> [The request]: Render the items below as a JSON list of strings, one string per line, with blank lines omitted. Leave the pictures out of the output.

> [Input material]:
----------------------------------------

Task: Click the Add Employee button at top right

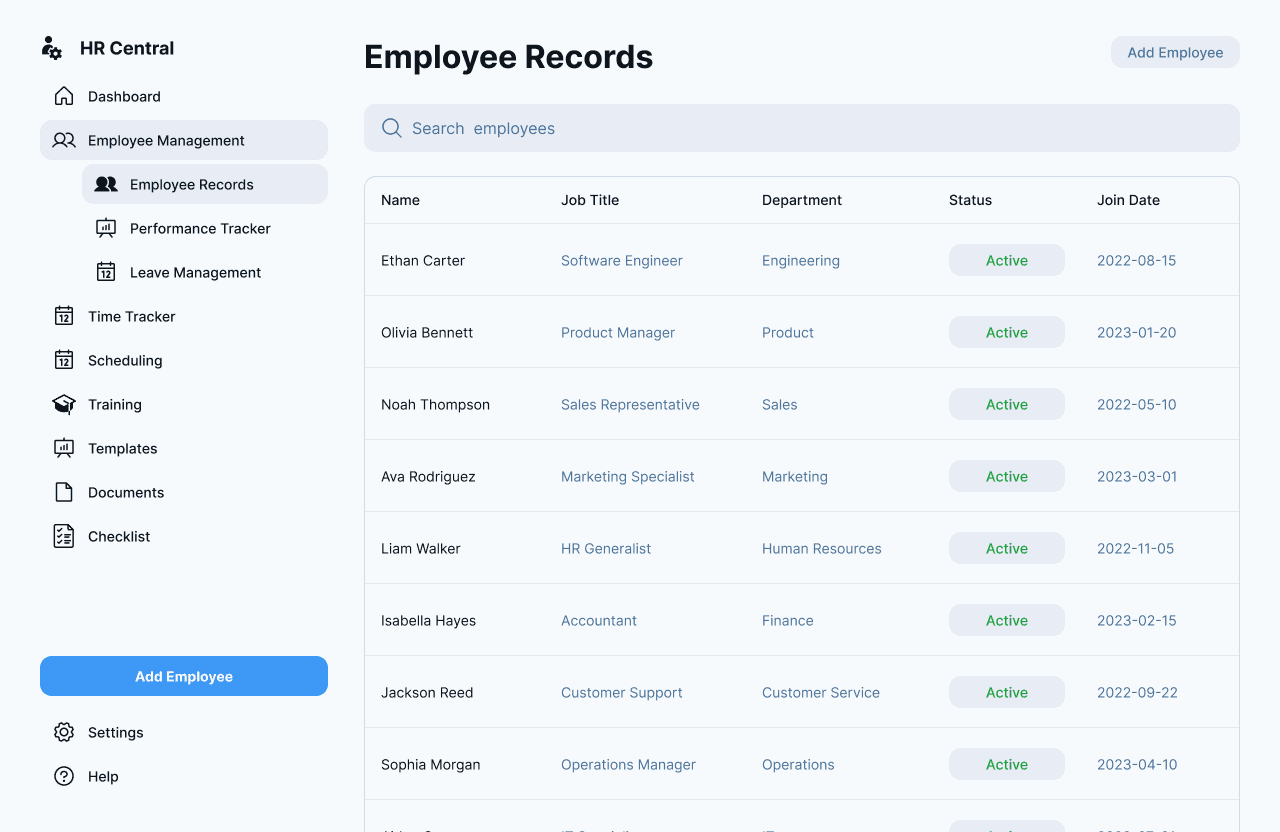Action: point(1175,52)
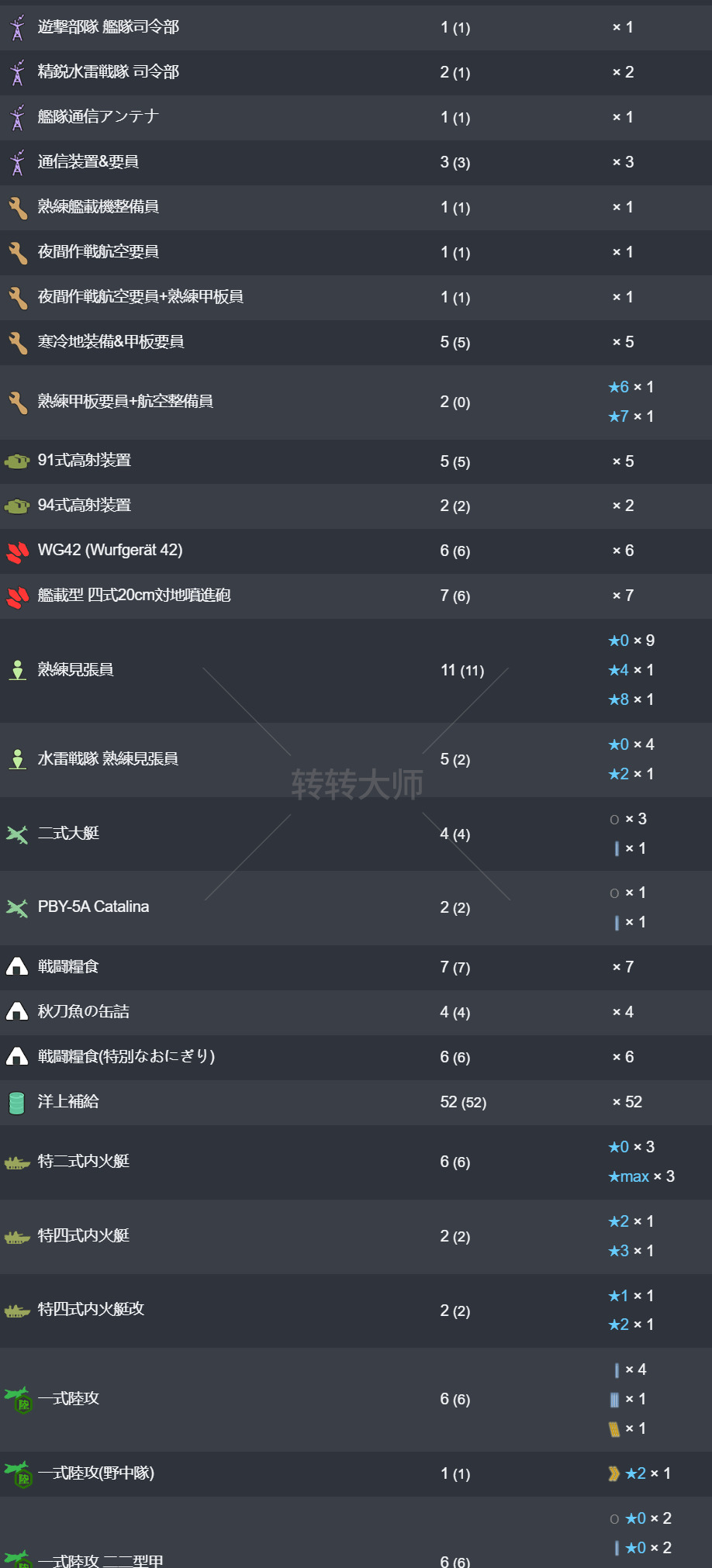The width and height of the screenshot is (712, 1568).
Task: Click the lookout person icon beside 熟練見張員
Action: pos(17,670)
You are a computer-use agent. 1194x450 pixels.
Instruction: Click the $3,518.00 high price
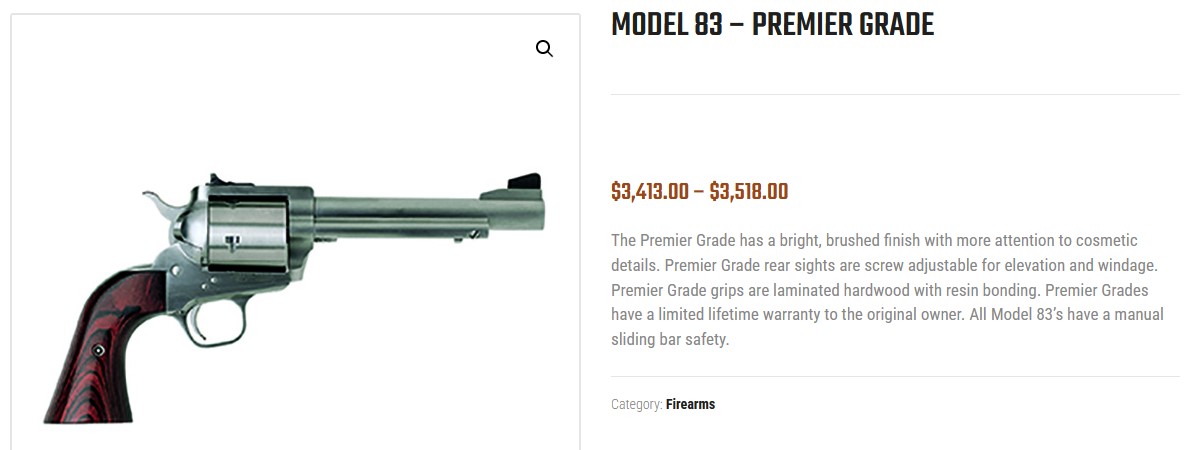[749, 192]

----------------------------------------

> [Task response]:
[
  "Task: Click the Add Employee button at top right",
  "Action: point(1175,52)",
  "The width and height of the screenshot is (712, 1568).",
  "Task: Click the lookout person icon beside 熟練見張員",
  "Action: pos(17,670)",
  "You are a computer-use agent. 1194x450 pixels.",
  "Instruction: Click the $3,518.00 high price",
  "[749, 192]"
]